Why telehealth works as well as in-person
A common question prospective clients raise: does therapy delivered by video really work as well as therapy in a shared office? The honest answer, supported by a substantial body of clinical research over the last decade, is yes — for most concerns, including anxiety, depression, and the perfectionism that runs underneath them, outcomes are equivalent.
Multiple meta-analyses comparing telehealth-delivered CBT to in-person CBT have found no clinically meaningful differences in symptom reduction or therapeutic alliance. The findings hold across diagnoses (depression, anxiety disorders, PTSD), age groups, and modalities. The format that matters is what happens in the conversation, not whether you and your therapist are in the same room.
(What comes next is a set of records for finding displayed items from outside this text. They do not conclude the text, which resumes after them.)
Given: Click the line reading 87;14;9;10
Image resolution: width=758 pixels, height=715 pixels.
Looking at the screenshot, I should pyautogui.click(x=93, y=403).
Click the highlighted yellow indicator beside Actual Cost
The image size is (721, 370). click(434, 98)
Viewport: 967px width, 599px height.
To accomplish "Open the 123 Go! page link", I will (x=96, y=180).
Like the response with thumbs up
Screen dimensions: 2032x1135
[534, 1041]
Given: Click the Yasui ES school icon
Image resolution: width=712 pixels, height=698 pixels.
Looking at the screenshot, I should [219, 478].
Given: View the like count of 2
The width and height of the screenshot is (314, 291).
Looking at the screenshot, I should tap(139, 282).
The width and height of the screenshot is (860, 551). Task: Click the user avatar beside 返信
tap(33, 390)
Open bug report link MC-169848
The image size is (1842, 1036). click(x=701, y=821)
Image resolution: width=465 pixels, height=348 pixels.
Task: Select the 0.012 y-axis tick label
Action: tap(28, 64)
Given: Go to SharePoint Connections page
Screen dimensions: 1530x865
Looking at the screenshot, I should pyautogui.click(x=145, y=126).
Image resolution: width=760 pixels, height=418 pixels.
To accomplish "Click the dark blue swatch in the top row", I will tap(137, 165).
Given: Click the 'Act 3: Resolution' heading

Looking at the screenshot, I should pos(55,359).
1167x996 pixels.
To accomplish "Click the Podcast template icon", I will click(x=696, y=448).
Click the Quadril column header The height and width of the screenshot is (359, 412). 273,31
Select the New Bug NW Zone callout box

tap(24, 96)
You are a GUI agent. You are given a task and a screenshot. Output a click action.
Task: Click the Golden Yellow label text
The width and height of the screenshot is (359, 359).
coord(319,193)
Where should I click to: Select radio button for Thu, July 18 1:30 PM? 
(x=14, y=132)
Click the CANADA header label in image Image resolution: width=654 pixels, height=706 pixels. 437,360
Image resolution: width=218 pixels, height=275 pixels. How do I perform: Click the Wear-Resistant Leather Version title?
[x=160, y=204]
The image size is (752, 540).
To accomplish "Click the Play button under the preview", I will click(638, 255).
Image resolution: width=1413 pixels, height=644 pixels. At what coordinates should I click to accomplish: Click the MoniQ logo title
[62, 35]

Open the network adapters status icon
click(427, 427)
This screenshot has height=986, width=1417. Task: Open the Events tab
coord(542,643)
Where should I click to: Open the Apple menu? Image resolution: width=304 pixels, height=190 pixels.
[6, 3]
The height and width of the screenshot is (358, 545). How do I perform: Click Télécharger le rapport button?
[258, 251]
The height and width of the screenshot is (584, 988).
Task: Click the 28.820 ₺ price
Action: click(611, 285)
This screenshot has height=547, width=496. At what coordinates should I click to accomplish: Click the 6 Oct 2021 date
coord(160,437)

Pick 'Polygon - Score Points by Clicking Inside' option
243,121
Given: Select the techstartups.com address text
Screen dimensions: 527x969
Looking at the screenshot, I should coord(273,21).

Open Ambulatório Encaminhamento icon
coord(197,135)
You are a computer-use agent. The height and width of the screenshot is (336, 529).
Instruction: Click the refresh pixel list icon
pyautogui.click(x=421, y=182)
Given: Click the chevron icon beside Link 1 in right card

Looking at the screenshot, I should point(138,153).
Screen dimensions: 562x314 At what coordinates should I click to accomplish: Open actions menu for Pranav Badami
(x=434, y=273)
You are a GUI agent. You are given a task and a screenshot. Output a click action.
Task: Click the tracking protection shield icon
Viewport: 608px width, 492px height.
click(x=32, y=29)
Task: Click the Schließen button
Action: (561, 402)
There's a particular reason TEAM-CBT translates cleanly to telehealth. The methodology is structured around things that travel well over video: pre- and post-session mood ratings (filled out on a phone or laptop), specific cognitive techniques worked through together on a shared screen, and homework assignments you do between sessions. None of those require physical proximity.
What telehealth removes is mostly logistics: the commute, the waiting room, the rearranging of your day around a 50-minute appointment. For many clients — busy parents, remote workers, people in rural areas without a CBT-trained specialist nearby, anyone who's tried to fit a weekly office visit into a high-demand schedule — that removal is what makes weekly therapy actually sustainable.